Extrait du document:
= = = =
Crédits: Ben Mills
Ces derniers temps, nous entendons souvent parler de la chloroquine – en bien ou en mal – comme traitement contre les coronavirus, sans savoir précisément d’où vient cette molécule. Il s’agit tout simplement de la quinine, qui est extraite du quinquina, un arbuste bien connu des populations des montagnes bordant la forêt amazonienne. Cet arbre qui peut atteindre 20 mètres de haut pousse dans les forêts humides situées entre 1 300 et 2 900 mètres d’altitude. Il appartient à la famille des Rubiacées. Son écorce de couleur rougeâtre est utilisée depuis des siècles par ces populations pour soigner fièvres, douleurs, diarrhées ou cicatrices, entre autres. La quinine est un alcaloïde antipyrétique, antipaludéen et analgésique.
Le quinquina figure sur le blason du drapeau péruvien : une décision du libérateur Simon Bolivar en 1825, en l’honneur de ses vertus médicinales. Il est également cité dans toutes les créations littéraires de l’époque coloniale et post-coloniale. Avec l’arrivée des Jésuites, la quinine a été reconnue dans le monde entier, et l’on commença à l’envoyer et à l’utiliser en Europe.
= = = =
Entrées enregistrées:
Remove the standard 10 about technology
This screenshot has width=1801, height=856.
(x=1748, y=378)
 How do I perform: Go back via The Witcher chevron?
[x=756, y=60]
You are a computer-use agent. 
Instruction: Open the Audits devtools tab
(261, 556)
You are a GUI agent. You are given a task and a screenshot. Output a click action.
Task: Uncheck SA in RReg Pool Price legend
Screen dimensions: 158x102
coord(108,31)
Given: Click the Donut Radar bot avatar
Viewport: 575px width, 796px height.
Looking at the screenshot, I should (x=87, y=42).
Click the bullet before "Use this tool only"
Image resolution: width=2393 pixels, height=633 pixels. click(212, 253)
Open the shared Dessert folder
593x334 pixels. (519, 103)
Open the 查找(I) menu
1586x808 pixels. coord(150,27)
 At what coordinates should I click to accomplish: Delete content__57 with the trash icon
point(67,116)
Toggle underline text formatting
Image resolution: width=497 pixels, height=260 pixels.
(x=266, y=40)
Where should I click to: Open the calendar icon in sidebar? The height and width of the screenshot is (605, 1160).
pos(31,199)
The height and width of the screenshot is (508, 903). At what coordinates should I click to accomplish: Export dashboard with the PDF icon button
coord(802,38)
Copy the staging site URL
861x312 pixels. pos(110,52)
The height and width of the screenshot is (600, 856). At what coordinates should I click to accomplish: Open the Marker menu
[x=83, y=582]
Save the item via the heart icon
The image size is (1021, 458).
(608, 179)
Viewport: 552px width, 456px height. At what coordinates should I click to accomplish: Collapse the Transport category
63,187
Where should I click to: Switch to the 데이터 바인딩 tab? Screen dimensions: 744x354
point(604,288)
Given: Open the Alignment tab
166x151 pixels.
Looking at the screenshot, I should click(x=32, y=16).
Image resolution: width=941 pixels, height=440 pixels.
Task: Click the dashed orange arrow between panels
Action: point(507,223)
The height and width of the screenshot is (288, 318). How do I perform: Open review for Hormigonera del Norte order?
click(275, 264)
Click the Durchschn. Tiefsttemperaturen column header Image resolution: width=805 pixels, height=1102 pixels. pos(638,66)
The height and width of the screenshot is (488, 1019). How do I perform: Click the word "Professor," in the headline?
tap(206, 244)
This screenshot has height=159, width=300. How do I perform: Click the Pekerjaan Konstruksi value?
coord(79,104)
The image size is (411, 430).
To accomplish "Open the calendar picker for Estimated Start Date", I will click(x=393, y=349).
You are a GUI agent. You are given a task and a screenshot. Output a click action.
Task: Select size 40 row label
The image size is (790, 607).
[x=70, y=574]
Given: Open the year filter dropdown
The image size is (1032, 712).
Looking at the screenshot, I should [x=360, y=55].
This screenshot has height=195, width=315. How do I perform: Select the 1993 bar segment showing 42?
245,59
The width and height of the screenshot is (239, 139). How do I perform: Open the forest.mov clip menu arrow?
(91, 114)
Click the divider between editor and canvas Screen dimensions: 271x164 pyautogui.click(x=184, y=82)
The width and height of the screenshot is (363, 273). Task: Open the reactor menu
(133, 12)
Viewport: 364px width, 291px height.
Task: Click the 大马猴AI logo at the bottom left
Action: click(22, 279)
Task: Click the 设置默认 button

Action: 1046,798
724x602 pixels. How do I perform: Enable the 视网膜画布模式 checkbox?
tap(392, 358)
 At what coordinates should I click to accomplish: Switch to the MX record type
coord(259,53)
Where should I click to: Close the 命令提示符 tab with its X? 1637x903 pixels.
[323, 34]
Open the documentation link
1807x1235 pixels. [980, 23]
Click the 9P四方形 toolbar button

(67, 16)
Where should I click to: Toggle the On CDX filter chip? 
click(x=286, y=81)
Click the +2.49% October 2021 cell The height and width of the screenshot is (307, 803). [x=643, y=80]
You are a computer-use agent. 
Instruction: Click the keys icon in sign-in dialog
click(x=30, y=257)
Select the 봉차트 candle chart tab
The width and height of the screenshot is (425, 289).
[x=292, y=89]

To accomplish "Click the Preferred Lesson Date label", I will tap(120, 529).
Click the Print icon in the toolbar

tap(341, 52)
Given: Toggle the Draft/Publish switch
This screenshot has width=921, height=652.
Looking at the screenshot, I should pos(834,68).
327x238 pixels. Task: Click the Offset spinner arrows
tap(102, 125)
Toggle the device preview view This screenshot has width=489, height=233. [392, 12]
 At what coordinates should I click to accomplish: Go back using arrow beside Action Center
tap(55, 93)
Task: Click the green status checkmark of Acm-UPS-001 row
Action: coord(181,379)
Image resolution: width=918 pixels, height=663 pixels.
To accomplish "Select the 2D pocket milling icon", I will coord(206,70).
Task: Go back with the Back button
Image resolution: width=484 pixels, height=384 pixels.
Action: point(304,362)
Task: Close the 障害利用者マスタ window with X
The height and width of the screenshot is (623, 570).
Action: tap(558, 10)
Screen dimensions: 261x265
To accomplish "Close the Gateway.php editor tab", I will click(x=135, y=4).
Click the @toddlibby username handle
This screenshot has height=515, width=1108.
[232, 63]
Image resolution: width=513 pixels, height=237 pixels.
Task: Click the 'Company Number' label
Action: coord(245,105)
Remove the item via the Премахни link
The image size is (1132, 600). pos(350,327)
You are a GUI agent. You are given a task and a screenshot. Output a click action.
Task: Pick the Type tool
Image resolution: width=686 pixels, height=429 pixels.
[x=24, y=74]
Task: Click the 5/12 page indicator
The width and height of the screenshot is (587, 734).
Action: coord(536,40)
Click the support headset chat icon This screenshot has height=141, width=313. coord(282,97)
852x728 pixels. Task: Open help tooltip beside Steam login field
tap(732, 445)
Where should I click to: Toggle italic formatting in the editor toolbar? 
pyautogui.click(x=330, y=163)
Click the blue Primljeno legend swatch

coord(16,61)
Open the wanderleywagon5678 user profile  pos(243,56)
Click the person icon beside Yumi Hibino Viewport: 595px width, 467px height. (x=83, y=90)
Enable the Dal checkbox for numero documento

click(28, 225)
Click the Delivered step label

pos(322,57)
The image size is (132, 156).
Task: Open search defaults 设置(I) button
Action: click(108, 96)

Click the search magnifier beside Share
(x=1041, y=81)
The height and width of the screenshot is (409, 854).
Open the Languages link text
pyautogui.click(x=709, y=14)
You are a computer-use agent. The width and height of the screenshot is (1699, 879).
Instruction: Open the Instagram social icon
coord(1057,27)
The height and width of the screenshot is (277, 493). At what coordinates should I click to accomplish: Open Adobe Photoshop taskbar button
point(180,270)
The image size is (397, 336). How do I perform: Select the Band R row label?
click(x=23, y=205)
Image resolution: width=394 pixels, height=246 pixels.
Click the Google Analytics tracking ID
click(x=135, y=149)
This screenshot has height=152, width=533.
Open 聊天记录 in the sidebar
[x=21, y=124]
= = = =
Parties de l'exercice:
**a.** Réécrivez le passage du texte sur le quinquina en commençant aux mots « Le quinquina figure » et en vous arrêtant après « l’utiliser en Europe. ». Remplacez « Jésuites » par « missionnaires jésuites ».
**b.** Traduisez en anglais, s'il vous plaît, cette phrase du texte sur le quinquina : « Cet arbre qui peut atteindre 20 mètres de haut pousse dans les forêts humides situées entre 1 300 et 2 900 mètres d’altitude. »
La liste est un matériau distinct du texte sur le quinquina.

Résultats attendus:
**a.**
Le quinquina figure sur le blason du drapeau péruvien : une décision du libérateur Simon Bolivar en 1825, en l’honneur de ses vertus médicinales. Il est également cité dans toutes les créations littéraires de l’époque coloniale et post-coloniale. Avec l’arrivée des missionnaires jésuites, la quinine a été reconnue dans le monde entier, et l’on commença à l’envoyer et à l’utiliser en Europe.

**b.** This tree, which can reach 20 meters in height, grows in humid forests located between 1,300 and 2,900 meters above sea level.